No estudo acabado de divulgar, o reputado especialista destaca o esforço desenvolvido por Portugal, em particular em Sines, para se afirmar no mercado europeu do transhipment e no estender do hinterland ao interior de Espanha. No caso de Sines, Noteboom refere, claro, o sucesso da parceria entre a MSC e a PSA, traduzido num crescimento de 1000% na movimentação de contentores no período em análise, até aos 1,51 milhões de TEU registados em 2016.

Sines é, de resto, apontado como um dos “new kids on the block” do mercado do transhipment, a par de Tanger Med, no West Med.

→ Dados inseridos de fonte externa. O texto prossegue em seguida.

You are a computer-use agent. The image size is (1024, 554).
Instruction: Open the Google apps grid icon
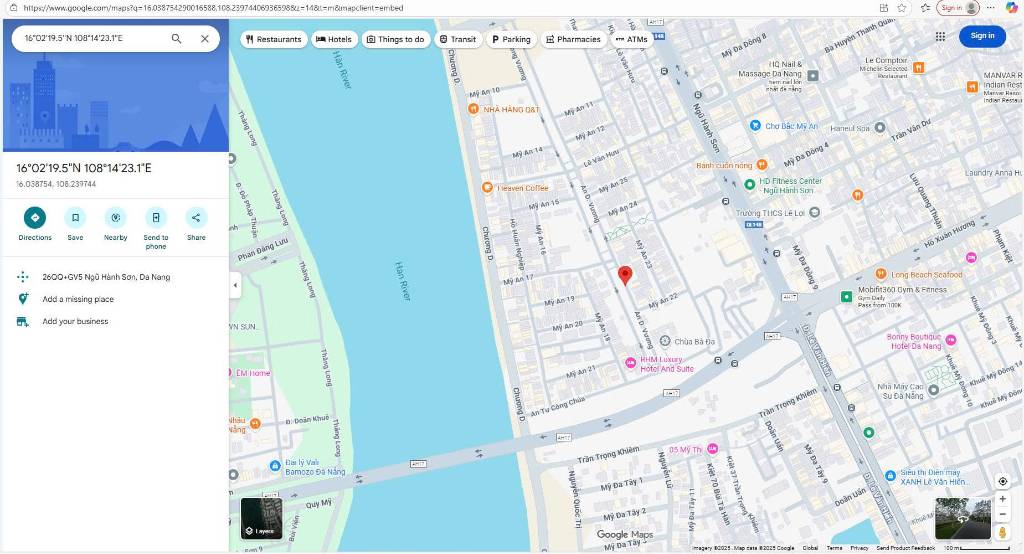coord(940,36)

Em Portugal, Noteboom refere ainda o crescimento de 50% experimentado por Leixões no período em análise e a quebra de 30% em Lisboa [neste caso, como é sabido, devido à crise e à conflitualidade laboral].

Em termos globais, o movimento total de contentores nos portos europeus cresceu 13,9% entre 2007 e 2016. Roterdão (12,38 milhões de TEU), Antuérpia (10,04 milhões) e Hamburgo (8,91 milhões) são os líderes do mercado.

Agrupando os portos por regiões, Theo Noteboom destaca o papel incontestado dos deltas do Reno-Scheldt (Escalda), com 24,7 milhões de TEU movimentados (+11,5% no período considerado) e uma quota de mercado de 23-25%.